LSI Denny JA menilai empat kegiatan itu masih banyak terjadi pelanggaran dalam derajat yang berbeda, terutama pada kegiatan keagamaan dan kegiatan di tempat umum.
"Kegiatan Tarawih keagamaan terjadi di banyak masjid. Juga kegiatan di tempat umum berupa berdesak-desaknya ibu rumah tangga belanja di pasar/pertokoan, dan anak muda berkumpul di kafe/resto setelah buka puasa. Warga berkumpul tanpa memperhatikan social distancing. Sangat terasa kurang kerasnya komponen masyarakat dan pemerintah daerah menerapkan PSBB. Ulama bisa berperan lebih intensif dalam mengajak warga ibadah di rumah saja, terutama saat Tarawih," ujar LSI Denny JA.
"Pengusaha kurang menerapkan jarak antarpembeli ketika mereka antri di pasar/toko. Kepala rumah tangga kurang menjaga anak-anak mudanya untuk tidak dulu berkumpul di area umum, terutama setelah berbuka puasa. Pemerintah daerah juga kurang mengawasi pelaksanaan PSBB itu. Sementara kesadaran masyarakat sendiri banyak yang belum tumbuh akan pentingnya social distancing dan aneka protokol kesehatan," lanjut LSI Denny JA.
LSI Denny JA juga menggambarkan contoh negara lain yang sukses melawan Corona dan masuk kategori A atau istimewa. Negara tersebut antara lain Korea Selatan, Jerman, Australia, dan Selandia Baru.
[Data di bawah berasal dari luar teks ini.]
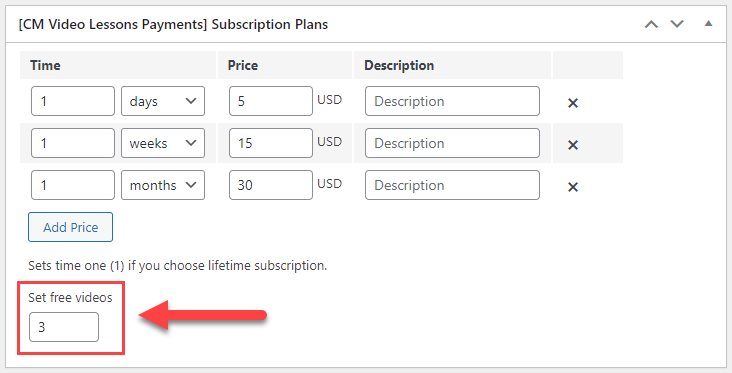Remove the 1 months price row
The image size is (732, 373).
point(573,187)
Dari grafik yang dibuat, di empat negara tersebut memperlihatkan penurunan kasus Corona secara drastis.
Dari data hasil riset itu, LSI Denny JA menilai pemerintah pusat dan pemerintah daerah harus bersama-sama lebih giat mengajak masyarakat mematuhi PSBB. Apalagi hingga saat ini obat dan vaksin Corona belum ditemukan.
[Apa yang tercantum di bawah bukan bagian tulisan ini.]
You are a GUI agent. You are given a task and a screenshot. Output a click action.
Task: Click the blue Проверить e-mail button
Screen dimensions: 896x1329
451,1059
"Vaksin belum ditemukan. Satu-satunya senjata yang kita punya adalah PSBB dan protokol kesehatan. Bersama kita targetkan, di bulan ini, Mei 2020, kasus baru terpapar COVID-19 harus menurun drastis. Selesai Lebaran, kita harap, perlahan kita mulai kembali kehidupan usaha kita, kantor kita, sekolah kita, agar ekonomi tidak merosot tajam. Namun ini hanya mungkin dilakukan jika kasus baru terpapar Corona merosot drastis dan warga patuh dengan aneka protokol kesehatan," tulis LSI Denny JA.